Here’s something else you might not
know about Jodie: After 9-11, Jodie volunteered
on the bucket brigade in downtown Manhattan.
I can just picture her – the only one there in a hard hat and a pair of
Manolo Bhahniks.
Now I have been married into the family
for almost 14 years, and in that time, Jodie didn’t always bring out the best
in me, and I know I didn’t always bring out the best in her. But I am at peace with the way we left
things. I already told you about our
fierce political debates at every holiday – well this year at Thanksgiving, as
we sat around the table debating, something truly weird and magical happened –
we actually found common ground. It was
on the debate about gun control. In
fact, I asked her to repeat her position several times because I couldn’t
believe that we actually agreed on anything political. Maybe we had more in common than I realized.
I saw Jodie 3 weeks before she
died. She was at our house for my 6 year
old’s birthday. My older son pulled out
his new chess set that she bought him for Chanukah and said, “Look Aunt Jodie –
I’ve been learning chess on the set that you bought me!” They sat down and instead of playing with
him, she started playing with her dad. I
walked by and snapped a picture, because again, I saw it as a magical kind of
moment – dad and daughter playing chess together – a close moment that I don’t
remember the two of them sharing often.
That night, after the cake had been put away and the presents were
opened, I went through my camera roll and started looking back at the
photos. I came across the picture of the
chess game. No one was looking at the
camera, so I deleted it. I didn’t know
that would be the last picture I would ever take of her.

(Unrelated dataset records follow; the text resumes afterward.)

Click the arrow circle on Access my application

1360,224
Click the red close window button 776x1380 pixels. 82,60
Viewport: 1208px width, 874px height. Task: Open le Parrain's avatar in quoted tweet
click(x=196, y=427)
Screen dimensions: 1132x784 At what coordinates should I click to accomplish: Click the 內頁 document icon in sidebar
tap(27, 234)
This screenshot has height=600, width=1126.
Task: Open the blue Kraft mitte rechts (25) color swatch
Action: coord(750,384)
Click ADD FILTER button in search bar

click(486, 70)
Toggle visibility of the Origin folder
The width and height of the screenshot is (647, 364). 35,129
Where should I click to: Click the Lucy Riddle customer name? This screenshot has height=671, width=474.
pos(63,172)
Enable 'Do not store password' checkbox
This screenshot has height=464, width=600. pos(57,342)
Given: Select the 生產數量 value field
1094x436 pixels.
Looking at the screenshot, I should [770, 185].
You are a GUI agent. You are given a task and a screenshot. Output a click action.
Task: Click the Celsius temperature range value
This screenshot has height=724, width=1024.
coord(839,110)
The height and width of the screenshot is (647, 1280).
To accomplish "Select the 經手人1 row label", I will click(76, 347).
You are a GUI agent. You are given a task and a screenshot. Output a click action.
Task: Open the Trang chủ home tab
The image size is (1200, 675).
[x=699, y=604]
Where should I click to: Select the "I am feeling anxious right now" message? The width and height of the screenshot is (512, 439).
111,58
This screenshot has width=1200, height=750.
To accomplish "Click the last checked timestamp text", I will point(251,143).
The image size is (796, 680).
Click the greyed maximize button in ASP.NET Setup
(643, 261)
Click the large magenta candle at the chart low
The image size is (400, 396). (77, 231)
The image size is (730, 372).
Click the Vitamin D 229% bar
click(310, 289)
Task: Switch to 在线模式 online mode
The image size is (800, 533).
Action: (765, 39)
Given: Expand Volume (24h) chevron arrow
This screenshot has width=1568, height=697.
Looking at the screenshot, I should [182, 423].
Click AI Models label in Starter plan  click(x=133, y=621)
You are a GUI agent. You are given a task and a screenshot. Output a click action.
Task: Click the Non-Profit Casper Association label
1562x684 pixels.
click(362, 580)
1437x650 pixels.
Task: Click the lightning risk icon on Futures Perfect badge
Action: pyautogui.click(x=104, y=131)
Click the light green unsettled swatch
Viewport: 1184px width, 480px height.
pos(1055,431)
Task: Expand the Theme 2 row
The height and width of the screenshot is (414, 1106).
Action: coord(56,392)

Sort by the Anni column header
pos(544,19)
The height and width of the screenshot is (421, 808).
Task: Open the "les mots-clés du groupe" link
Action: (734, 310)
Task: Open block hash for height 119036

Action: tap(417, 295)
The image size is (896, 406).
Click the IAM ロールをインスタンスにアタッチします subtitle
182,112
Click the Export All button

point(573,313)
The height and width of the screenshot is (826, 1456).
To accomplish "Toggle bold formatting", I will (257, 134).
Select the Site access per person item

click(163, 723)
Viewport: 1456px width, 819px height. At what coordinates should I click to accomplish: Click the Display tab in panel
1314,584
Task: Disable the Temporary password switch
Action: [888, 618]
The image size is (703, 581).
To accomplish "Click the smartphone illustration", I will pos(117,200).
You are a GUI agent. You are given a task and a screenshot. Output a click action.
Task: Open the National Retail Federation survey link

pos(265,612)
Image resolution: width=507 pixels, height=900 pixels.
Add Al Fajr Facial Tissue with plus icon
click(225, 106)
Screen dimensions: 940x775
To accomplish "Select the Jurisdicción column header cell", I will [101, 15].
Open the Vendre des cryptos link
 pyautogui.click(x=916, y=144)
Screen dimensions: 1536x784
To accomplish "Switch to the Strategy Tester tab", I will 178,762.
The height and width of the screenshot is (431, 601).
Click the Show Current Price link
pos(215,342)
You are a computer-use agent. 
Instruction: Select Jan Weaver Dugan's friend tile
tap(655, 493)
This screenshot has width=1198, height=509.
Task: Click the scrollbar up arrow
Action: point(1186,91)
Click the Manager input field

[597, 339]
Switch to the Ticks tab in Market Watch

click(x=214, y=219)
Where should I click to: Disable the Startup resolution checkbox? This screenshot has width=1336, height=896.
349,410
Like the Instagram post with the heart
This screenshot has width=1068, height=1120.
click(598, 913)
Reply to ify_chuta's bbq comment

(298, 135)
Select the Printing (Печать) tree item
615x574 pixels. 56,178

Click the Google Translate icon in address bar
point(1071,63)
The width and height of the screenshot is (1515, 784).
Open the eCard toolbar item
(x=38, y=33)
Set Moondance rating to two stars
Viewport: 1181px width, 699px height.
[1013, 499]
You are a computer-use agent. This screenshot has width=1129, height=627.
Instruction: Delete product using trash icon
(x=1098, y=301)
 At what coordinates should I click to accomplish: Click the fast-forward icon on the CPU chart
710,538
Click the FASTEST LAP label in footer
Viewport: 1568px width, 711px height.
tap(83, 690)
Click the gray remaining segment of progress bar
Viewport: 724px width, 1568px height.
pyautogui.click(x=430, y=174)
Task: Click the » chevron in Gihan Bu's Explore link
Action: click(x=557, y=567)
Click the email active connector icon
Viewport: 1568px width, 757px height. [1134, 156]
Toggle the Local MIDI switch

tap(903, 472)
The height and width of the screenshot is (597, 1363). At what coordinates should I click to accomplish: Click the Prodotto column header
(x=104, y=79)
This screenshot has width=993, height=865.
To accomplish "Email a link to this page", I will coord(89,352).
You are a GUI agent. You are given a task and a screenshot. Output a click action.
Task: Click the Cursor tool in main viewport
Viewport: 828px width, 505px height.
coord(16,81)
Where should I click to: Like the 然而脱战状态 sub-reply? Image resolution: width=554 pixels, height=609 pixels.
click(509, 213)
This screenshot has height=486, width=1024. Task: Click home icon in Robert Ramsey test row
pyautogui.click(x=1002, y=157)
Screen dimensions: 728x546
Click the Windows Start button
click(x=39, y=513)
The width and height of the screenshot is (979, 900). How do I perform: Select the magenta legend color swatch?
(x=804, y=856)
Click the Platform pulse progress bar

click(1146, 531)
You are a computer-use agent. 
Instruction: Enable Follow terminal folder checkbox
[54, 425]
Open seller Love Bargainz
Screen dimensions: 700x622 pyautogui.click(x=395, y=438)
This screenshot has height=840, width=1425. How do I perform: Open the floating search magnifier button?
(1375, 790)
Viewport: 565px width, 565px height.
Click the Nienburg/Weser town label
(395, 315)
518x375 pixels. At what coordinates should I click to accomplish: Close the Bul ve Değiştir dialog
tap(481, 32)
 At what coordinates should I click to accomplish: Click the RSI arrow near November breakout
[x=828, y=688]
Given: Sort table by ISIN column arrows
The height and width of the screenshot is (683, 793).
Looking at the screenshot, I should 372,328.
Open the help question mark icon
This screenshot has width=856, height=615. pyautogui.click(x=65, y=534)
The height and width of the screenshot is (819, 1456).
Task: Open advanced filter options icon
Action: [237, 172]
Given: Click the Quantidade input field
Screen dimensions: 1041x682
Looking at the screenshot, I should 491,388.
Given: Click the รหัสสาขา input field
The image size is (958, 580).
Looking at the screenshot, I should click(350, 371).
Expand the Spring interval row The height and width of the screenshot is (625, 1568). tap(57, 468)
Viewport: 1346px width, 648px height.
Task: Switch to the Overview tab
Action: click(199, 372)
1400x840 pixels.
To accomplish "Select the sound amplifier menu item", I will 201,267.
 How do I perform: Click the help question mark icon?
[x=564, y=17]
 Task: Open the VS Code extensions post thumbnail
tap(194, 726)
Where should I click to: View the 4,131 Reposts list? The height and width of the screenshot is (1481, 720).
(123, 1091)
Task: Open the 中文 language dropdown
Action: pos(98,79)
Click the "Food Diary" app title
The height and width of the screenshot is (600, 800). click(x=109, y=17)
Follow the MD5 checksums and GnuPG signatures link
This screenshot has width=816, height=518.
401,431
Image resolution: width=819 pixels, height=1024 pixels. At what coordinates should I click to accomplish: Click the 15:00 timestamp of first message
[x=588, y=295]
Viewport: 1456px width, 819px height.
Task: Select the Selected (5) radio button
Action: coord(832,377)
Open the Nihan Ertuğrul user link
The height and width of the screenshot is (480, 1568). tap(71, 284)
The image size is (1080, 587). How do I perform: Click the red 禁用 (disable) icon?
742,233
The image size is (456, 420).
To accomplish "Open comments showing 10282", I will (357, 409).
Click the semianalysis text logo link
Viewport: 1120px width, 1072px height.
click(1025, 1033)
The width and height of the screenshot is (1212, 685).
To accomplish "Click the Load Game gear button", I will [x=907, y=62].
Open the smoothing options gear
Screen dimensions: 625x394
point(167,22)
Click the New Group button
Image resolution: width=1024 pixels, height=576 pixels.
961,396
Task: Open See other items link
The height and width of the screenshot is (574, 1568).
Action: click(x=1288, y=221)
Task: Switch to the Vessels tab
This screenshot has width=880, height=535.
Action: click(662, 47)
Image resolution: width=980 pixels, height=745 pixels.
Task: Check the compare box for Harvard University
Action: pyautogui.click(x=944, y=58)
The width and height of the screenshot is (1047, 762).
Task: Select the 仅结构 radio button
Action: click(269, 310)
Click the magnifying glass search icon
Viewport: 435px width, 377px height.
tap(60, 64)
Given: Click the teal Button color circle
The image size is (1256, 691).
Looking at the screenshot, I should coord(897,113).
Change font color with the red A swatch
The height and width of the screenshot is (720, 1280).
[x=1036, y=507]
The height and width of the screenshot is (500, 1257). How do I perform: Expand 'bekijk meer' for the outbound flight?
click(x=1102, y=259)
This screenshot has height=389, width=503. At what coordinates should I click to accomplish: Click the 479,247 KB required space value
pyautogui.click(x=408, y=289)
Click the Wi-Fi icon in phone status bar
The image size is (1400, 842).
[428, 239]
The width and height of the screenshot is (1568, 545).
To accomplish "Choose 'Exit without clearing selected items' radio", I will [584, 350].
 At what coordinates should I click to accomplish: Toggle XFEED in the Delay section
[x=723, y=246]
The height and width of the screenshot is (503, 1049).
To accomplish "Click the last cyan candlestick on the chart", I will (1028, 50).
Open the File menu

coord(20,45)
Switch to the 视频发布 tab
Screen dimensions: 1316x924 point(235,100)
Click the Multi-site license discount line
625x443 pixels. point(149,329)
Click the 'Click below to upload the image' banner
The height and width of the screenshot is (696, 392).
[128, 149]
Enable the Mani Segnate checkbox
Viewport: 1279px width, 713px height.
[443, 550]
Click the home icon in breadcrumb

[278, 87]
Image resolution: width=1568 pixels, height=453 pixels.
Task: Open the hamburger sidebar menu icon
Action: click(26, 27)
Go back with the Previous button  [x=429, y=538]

At my wedding, Jodie gave us a
speech in her rendition of “All I need to know I learned in kindergarten” but
changed it to “All I really need to know about love, I learned from you two.” Here are three pieces of advice that Jodie
gave us, that we could all benefit from:
1. Let the little things go.
2. Always make time for good
friends, family, each other and yourselves.
3. Take time to look at the stars
above.
I’m going to add one:
4. Take
pictures. Take every picture like it’s
the last picture you will take of that person.
Boys – You
two were the smallest babies I have ever met.
You had a rocky start in life, but you are both feisty fighters, just like
your mom. When you were newborns in the
hospital, I marveled at how strong your mom was. We will always be here to help you on your
journey through life.
Caleb –
When you and Jodie started dating, I didn’t think you were her type. But clearly I was wrong because I never saw
her happier than when she was with you.
You truly got her. Please know
that we love you and we will be there for you.
You are our brother.
Jodie – You
are the sister I always wanted. Like
sisters, we argued over silly things, but we still loved each other. Your lack of presence will definitely be
noticed, and the dinner table is going to be much quieter without you. I’ll miss you. You were my favorite nudge.
Beautifully expressed with love. You brought tears to my eyes and a smile to my face. Sending your family prayers.
ReplyDeleteI didn't know her, but I know her mom and dad a little bit. What a loving tribute. Wish I had known her and you! She is sorely missed. That is understood. Prayers for your family and for Jodi.